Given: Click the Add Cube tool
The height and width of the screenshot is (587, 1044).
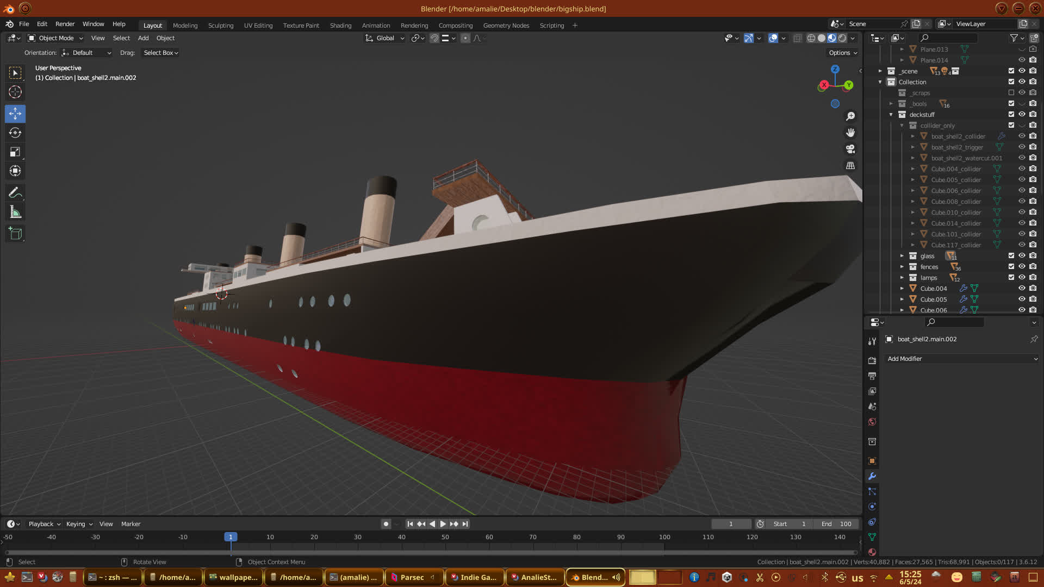Looking at the screenshot, I should pos(15,234).
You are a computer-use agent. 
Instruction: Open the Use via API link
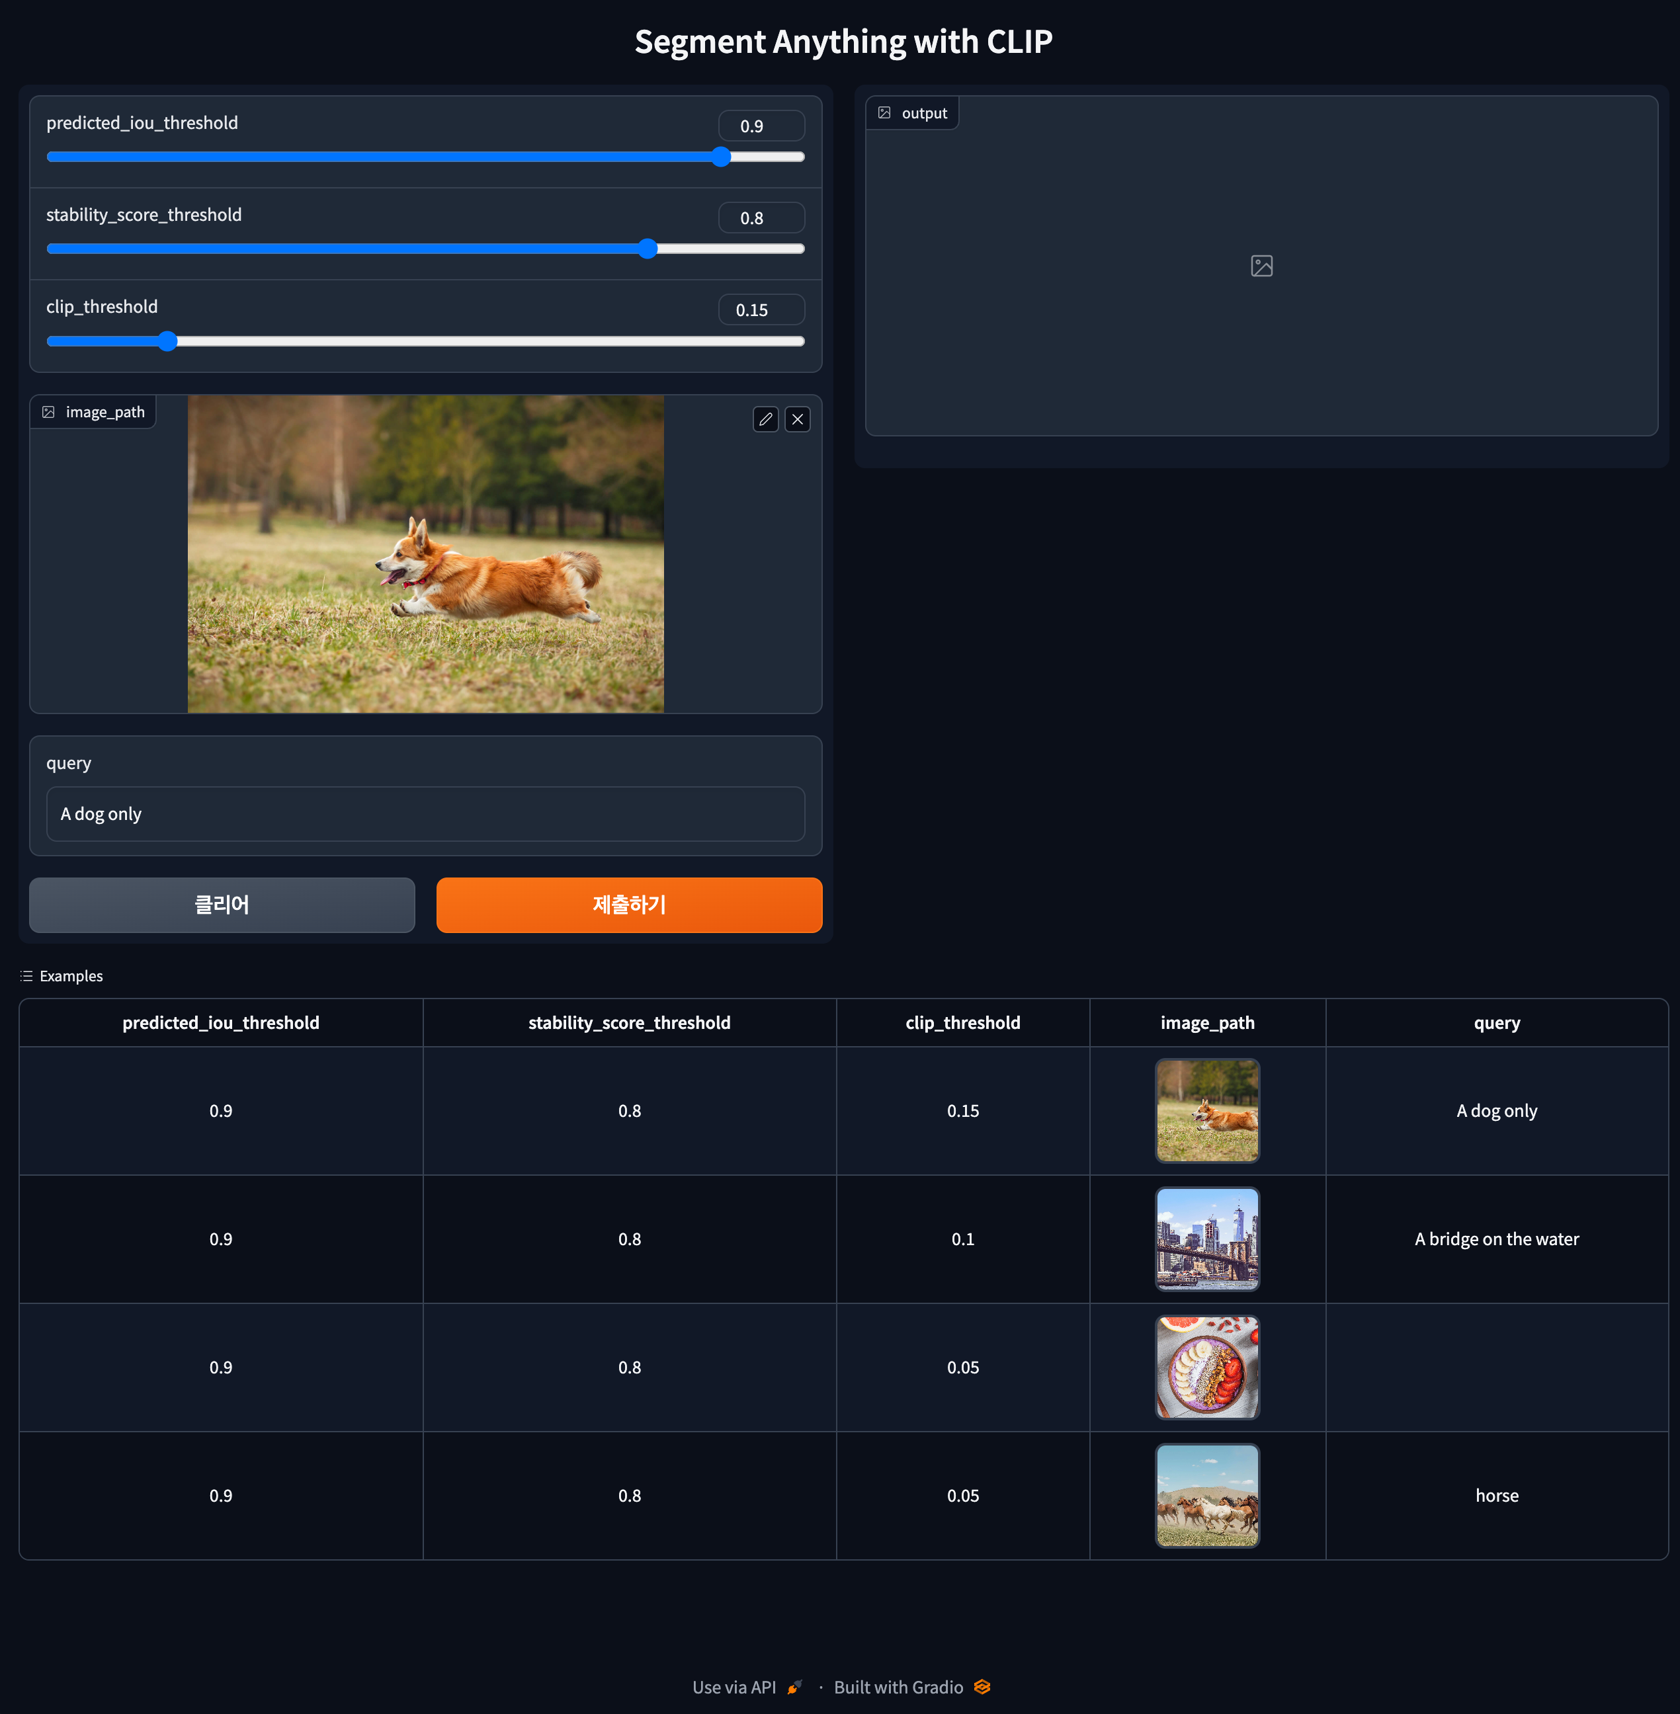734,1687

• To do:
Images must not appear in the copy; reproduce everything else in the records verbatim.

• Result of this exercise:
Given: Click the Add Cube tool
The height and width of the screenshot is (587, 1044).
Looking at the screenshot, I should pos(15,234).
You are a computer-use agent. 
Instruction: Open the Use via API link
734,1687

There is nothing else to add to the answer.